* **Goal of the exercise**:
Restate every record exactly, with nothing skipped.

··· Data records

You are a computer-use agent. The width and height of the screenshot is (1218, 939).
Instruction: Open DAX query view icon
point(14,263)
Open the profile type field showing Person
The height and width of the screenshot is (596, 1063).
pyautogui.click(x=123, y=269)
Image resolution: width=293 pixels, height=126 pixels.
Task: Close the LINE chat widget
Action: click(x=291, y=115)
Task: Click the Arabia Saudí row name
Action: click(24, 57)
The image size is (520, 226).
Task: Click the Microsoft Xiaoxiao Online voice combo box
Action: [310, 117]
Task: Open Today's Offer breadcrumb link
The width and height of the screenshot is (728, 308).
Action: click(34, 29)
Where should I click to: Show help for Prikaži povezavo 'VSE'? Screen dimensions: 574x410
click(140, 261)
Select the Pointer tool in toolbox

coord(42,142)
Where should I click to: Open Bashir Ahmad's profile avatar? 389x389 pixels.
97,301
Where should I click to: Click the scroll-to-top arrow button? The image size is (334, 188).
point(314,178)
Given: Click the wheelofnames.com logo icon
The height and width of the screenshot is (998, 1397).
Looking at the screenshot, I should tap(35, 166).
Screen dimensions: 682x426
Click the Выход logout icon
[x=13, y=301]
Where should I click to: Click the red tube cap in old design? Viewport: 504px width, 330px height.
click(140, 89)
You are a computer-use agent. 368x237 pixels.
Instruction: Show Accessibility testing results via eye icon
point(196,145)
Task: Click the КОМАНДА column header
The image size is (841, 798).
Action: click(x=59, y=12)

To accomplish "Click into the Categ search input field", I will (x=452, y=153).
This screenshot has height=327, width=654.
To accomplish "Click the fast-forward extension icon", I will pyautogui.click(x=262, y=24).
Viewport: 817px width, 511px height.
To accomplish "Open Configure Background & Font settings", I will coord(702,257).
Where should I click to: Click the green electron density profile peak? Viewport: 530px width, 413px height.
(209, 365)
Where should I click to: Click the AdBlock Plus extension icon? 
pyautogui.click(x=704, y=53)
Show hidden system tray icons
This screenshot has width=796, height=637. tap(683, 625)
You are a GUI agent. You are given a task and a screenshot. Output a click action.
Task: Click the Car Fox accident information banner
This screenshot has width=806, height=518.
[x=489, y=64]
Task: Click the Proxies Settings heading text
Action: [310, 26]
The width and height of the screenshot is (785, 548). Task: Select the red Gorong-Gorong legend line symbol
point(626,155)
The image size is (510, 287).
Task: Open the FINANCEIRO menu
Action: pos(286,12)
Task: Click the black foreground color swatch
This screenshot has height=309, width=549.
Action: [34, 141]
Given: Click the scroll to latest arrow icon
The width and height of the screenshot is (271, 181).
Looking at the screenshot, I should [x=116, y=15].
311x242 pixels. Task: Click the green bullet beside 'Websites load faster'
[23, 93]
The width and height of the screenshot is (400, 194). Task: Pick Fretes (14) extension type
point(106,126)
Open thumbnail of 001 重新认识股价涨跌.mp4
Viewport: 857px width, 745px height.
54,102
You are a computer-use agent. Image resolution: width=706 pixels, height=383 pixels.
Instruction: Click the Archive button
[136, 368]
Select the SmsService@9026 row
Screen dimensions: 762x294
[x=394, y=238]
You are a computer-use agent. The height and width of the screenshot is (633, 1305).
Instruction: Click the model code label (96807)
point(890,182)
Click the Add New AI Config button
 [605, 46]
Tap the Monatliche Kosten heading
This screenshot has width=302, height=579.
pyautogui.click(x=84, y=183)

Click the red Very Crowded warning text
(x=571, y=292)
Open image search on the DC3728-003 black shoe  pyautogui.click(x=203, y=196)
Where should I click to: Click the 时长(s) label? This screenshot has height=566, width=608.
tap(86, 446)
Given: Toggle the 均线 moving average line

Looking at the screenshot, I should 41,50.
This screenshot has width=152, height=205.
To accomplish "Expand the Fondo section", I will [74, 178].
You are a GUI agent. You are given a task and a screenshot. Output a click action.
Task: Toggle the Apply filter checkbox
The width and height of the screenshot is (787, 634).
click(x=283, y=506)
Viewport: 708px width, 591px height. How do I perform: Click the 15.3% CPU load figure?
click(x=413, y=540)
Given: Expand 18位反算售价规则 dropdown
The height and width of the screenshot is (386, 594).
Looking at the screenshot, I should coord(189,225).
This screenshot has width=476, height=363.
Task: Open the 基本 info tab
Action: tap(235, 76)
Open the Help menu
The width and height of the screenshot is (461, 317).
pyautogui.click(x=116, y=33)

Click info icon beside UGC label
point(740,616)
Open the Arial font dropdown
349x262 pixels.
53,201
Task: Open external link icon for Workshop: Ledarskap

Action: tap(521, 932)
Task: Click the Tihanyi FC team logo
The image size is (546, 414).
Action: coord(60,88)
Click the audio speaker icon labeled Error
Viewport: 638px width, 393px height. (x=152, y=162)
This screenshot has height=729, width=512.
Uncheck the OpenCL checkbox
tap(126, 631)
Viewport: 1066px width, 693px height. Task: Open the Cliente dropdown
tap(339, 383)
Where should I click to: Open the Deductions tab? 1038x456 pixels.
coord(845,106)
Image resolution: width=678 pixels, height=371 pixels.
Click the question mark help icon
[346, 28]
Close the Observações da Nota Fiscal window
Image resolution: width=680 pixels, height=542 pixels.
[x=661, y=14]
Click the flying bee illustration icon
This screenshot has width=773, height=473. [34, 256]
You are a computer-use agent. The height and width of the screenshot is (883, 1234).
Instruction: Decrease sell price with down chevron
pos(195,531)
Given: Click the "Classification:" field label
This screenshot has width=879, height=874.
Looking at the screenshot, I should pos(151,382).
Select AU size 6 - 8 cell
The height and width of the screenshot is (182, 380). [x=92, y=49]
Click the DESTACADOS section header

······

* **Solution to this exercise**:
You are a computer-use agent. The width and height of the screenshot is (1218, 939).
Instruction: Open DAX query view icon
point(14,263)
Open the profile type field showing Person
The height and width of the screenshot is (596, 1063).
pyautogui.click(x=123, y=269)
Image resolution: width=293 pixels, height=126 pixels.
Task: Close the LINE chat widget
Action: click(x=291, y=115)
Task: Click the Arabia Saudí row name
Action: click(24, 57)
The image size is (520, 226).
Task: Click the Microsoft Xiaoxiao Online voice combo box
Action: [310, 117]
Task: Open Today's Offer breadcrumb link
The width and height of the screenshot is (728, 308).
Action: click(34, 29)
Where should I click to: Show help for Prikaži povezavo 'VSE'? Screen dimensions: 574x410
click(140, 261)
Select the Pointer tool in toolbox

coord(42,142)
Where should I click to: Open Bashir Ahmad's profile avatar? 389x389 pixels.
97,301
Where should I click to: Click the scroll-to-top arrow button? The image size is (334, 188).
point(314,178)
Given: Click the wheelofnames.com logo icon
The height and width of the screenshot is (998, 1397).
Looking at the screenshot, I should tap(35, 166).
Screen dimensions: 682x426
Click the Выход logout icon
[x=13, y=301]
Where should I click to: Click the red tube cap in old design? Viewport: 504px width, 330px height.
click(140, 89)
You are a computer-use agent. 368x237 pixels.
Instruction: Show Accessibility testing results via eye icon
point(196,145)
Task: Click the КОМАНДА column header
The image size is (841, 798).
Action: click(x=59, y=12)

To accomplish "Click into the Categ search input field", I will (x=452, y=153).
This screenshot has height=327, width=654.
To accomplish "Click the fast-forward extension icon", I will pyautogui.click(x=262, y=24).
Viewport: 817px width, 511px height.
To accomplish "Open Configure Background & Font settings", I will coord(702,257).
Where should I click to: Click the green electron density profile peak? Viewport: 530px width, 413px height.
(209, 365)
Where should I click to: Click the AdBlock Plus extension icon? 
pyautogui.click(x=704, y=53)
Show hidden system tray icons
This screenshot has width=796, height=637. tap(683, 625)
You are a GUI agent. You are given a task and a screenshot. Output a click action.
Task: Click the Car Fox accident information banner
This screenshot has width=806, height=518.
[x=489, y=64]
Task: Click the Proxies Settings heading text
Action: [310, 26]
The width and height of the screenshot is (785, 548). Task: Select the red Gorong-Gorong legend line symbol
point(626,155)
The image size is (510, 287).
Task: Open the FINANCEIRO menu
Action: pos(286,12)
Task: Click the black foreground color swatch
This screenshot has height=309, width=549.
Action: [34, 141]
Given: Click the scroll to latest arrow icon
The width and height of the screenshot is (271, 181).
Looking at the screenshot, I should [x=116, y=15].
311x242 pixels. Task: Click the green bullet beside 'Websites load faster'
[23, 93]
The width and height of the screenshot is (400, 194). Task: Pick Fretes (14) extension type
point(106,126)
Open thumbnail of 001 重新认识股价涨跌.mp4
Viewport: 857px width, 745px height.
54,102
You are a computer-use agent. Image resolution: width=706 pixels, height=383 pixels.
Instruction: Click the Archive button
[136, 368]
Select the SmsService@9026 row
Screen dimensions: 762x294
[x=394, y=238]
You are a computer-use agent. The height and width of the screenshot is (633, 1305).
Instruction: Click the model code label (96807)
point(890,182)
Click the Add New AI Config button
 [605, 46]
Tap the Monatliche Kosten heading
This screenshot has width=302, height=579.
pyautogui.click(x=84, y=183)

Click the red Very Crowded warning text
(x=571, y=292)
Open image search on the DC3728-003 black shoe  pyautogui.click(x=203, y=196)
Where should I click to: Click the 时长(s) label? This screenshot has height=566, width=608.
tap(86, 446)
Given: Toggle the 均线 moving average line

Looking at the screenshot, I should 41,50.
This screenshot has width=152, height=205.
To accomplish "Expand the Fondo section", I will [74, 178].
You are a GUI agent. You are given a task and a screenshot. Output a click action.
Task: Toggle the Apply filter checkbox
The width and height of the screenshot is (787, 634).
click(x=283, y=506)
Viewport: 708px width, 591px height. How do I perform: Click the 15.3% CPU load figure?
click(x=413, y=540)
Given: Expand 18位反算售价规则 dropdown
The height and width of the screenshot is (386, 594).
Looking at the screenshot, I should coord(189,225).
This screenshot has width=476, height=363.
Task: Open the 基本 info tab
Action: tap(235, 76)
Open the Help menu
The width and height of the screenshot is (461, 317).
pyautogui.click(x=116, y=33)

Click info icon beside UGC label
point(740,616)
Open the Arial font dropdown
349x262 pixels.
53,201
Task: Open external link icon for Workshop: Ledarskap

Action: tap(521, 932)
Task: Click the Tihanyi FC team logo
The image size is (546, 414).
Action: coord(60,88)
Click the audio speaker icon labeled Error
Viewport: 638px width, 393px height. (x=152, y=162)
This screenshot has height=729, width=512.
Uncheck the OpenCL checkbox
tap(126, 631)
Viewport: 1066px width, 693px height. Task: Open the Cliente dropdown
tap(339, 383)
Where should I click to: Open the Deductions tab? 1038x456 pixels.
coord(845,106)
Image resolution: width=678 pixels, height=371 pixels.
Click the question mark help icon
[346, 28]
Close the Observações da Nota Fiscal window
Image resolution: width=680 pixels, height=542 pixels.
[x=661, y=14]
Click the flying bee illustration icon
This screenshot has width=773, height=473. [34, 256]
You are a computer-use agent. The height and width of the screenshot is (883, 1234).
Instruction: Decrease sell price with down chevron
pos(195,531)
Given: Click the "Classification:" field label
This screenshot has width=879, height=874.
Looking at the screenshot, I should pos(151,382).
Select AU size 6 - 8 cell
The height and width of the screenshot is (182, 380). [x=92, y=49]
Click the DESTACADOS section header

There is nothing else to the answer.